Which is very un-Apple. 

Not everything I do with my Apple computer and my Apple iPad and my Apple software will wish to -- or need to -- remain within Apple's walled garden. Even those programs designed by Apple to be explictly used with another Apple product and reside on an Apple platform may very well find their way out.

As they should. 

Apple didn't even create a tool to necesarily prevent this. Rather, they buried their restrictions inside a license agreement they know almost no one reads. 

Shit is fucked up and bullshit.

Tablets: the perfect shopping device

Ryan Kim writes:

If it is not apparent to retailers already, the world is turning mobile. If it is actual sales they are after, they need to think about how they are serving tablet users. Smartphones are still very important and often serve as a research tool, helping gather data that can be used for a later purchase. But increasingly, consumers are showing that they love shopping on a tablet. This is something Steve Jobs understood really well more than decade ago when he told a Wired reporter in 1997 that the benefit of the web was going to be realized by people interested in selling things.

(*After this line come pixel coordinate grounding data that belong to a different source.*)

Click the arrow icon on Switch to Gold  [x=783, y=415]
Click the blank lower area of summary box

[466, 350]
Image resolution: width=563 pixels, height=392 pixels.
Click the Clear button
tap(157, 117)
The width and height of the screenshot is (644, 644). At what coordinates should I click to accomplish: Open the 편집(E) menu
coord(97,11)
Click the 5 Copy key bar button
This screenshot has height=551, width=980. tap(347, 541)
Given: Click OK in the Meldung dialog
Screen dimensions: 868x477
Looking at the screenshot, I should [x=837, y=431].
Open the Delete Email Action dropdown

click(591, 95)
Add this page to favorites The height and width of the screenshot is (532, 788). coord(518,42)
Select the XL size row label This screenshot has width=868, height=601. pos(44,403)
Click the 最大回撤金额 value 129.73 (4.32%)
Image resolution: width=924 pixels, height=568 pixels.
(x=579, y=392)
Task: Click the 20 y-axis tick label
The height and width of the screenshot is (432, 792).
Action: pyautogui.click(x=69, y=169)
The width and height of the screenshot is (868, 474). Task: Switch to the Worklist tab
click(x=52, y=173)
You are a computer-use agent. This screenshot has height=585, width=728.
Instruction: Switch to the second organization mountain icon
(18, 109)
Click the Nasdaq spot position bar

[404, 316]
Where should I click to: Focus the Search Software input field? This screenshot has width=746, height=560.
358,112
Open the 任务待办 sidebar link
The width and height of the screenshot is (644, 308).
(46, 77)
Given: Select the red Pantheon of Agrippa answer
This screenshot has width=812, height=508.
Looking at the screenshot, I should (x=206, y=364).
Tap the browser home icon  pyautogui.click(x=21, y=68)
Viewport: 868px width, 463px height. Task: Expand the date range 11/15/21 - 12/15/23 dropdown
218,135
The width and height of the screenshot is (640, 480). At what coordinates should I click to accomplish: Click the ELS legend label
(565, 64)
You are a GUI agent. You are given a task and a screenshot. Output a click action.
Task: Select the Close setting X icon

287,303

“It’s more than publishing. It’s commerce. People are going to stop going to a lot of stores. And they’re going to buy stuff over the Web!” he said.

That vision has crystallized with the iPad. 

My readers, of course, already knew this. 

From such posts as...

this one

this one

this one

this one

this one

...and about 30-40 more. 

I'm sure it was just an oversight. 

Steve Jobs died for our sins. iPad in schools edition.

Philip Elmer-DeWitt examines the iPad's presence in US schools:

Apple has a virtual lock on the school tablet market. 100% of the schools represented (serving about 30,000 students) used iPads. 0% of respondents deployed Google (GOOG) Android tablets, although there must be a few Xooms or Galaxy Tabs out there. At the time of the survey, Amazon's (AMZN) Kindle Fire had been announced but not yet shipped.

A third of the schools represented expected to eventually deploy one tablet per child; one of them already did.

The chief hurdle to getting tablets into the schools, according to the IT folks, was not cost (20%) but "device management" (64%).

How much is the Steve Jobs up in heaven laughing at the fact that Apple is the prime beneficiary of that whole "device management" concern?

But I think this article brings up a larger point that is relevant not just in schools but in government and enterprise: what idiot would *not* choose the iPad?

That's not a fanboy question. Really. Yes, I believe iPad is superior to all other tablets. Yes, it's verifiable that the iPad ecosystem is superior to all other tablets. 

Only, think of it this way: you are the person in charge of buying, say, 100 or 1,000 or 10,000 tablets. They cost money. They require "device management" and necessitate a procurement effort and IP management and a means of tracking and some training and approved applications, etc. etc. etc.

What fool would *not* choose the iPad?

Not choosing the iPad *immediately* makes the person who makes such a decision -- or the team -- viewed as anywere between stupid or on the take by everyone else within that organization.

The iPad is the standard.

As I said, Jobs in up in heaven, listening to As Time Goes By, not because he's sad but because he's, you know, the melancholy sort, and smiling.